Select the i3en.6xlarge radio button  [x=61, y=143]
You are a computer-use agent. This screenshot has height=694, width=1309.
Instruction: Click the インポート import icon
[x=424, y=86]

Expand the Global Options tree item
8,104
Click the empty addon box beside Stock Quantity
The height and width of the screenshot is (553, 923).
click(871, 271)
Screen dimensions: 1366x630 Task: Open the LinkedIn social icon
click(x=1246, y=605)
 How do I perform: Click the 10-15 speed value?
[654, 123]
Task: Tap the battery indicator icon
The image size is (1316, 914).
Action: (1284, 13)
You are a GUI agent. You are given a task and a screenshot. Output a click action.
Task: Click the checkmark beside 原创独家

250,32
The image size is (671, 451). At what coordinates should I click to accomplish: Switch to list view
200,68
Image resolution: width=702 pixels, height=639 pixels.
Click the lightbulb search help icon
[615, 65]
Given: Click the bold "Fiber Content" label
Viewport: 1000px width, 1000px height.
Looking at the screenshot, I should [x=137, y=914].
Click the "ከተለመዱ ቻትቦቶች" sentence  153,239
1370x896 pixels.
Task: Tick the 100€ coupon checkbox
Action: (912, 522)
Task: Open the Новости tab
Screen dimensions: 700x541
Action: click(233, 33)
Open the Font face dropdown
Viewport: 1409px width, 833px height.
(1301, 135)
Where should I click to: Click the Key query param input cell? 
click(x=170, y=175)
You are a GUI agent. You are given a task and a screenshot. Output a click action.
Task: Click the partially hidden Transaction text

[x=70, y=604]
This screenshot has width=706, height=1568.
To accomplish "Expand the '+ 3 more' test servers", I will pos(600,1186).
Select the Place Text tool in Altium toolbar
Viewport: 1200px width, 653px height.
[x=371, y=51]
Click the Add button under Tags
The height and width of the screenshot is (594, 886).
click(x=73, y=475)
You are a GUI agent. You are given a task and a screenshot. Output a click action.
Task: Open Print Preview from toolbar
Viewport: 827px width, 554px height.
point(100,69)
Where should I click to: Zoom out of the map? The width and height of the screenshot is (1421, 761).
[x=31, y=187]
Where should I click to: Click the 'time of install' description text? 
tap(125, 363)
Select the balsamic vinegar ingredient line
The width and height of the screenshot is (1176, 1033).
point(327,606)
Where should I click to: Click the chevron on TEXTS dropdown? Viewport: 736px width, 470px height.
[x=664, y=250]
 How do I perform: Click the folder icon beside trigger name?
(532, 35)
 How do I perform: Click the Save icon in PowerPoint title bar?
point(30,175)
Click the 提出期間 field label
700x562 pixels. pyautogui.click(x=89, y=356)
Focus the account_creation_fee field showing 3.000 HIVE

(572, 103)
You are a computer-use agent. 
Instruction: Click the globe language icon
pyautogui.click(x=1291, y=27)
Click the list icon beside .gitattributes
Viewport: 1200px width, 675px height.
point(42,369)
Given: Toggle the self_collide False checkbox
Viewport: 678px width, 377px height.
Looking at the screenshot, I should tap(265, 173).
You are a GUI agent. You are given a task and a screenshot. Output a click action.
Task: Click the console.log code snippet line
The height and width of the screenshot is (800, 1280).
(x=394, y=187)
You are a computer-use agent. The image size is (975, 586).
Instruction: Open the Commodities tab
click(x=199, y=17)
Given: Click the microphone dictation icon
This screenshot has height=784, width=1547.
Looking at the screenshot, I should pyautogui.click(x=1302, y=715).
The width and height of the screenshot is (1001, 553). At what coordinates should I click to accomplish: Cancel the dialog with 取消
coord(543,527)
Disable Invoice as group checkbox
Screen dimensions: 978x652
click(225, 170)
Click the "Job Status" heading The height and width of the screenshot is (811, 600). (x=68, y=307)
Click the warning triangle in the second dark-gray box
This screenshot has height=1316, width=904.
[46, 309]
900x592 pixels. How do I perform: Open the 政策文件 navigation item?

_ _ _ _ _

Could you restate, word for word, the lines above from the one with "Click the list icon beside .gitattributes" to the one with "You are a computer-use agent. The", both included?

| ANSWER TO THE EXERCISE |
Click the list icon beside .gitattributes
Viewport: 1200px width, 675px height.
point(42,369)
Given: Toggle the self_collide False checkbox
Viewport: 678px width, 377px height.
Looking at the screenshot, I should tap(265, 173).
You are a GUI agent. You are given a task and a screenshot. Output a click action.
Task: Click the console.log code snippet line
The height and width of the screenshot is (800, 1280).
(x=394, y=187)
You are a computer-use agent. The image size is (975, 586).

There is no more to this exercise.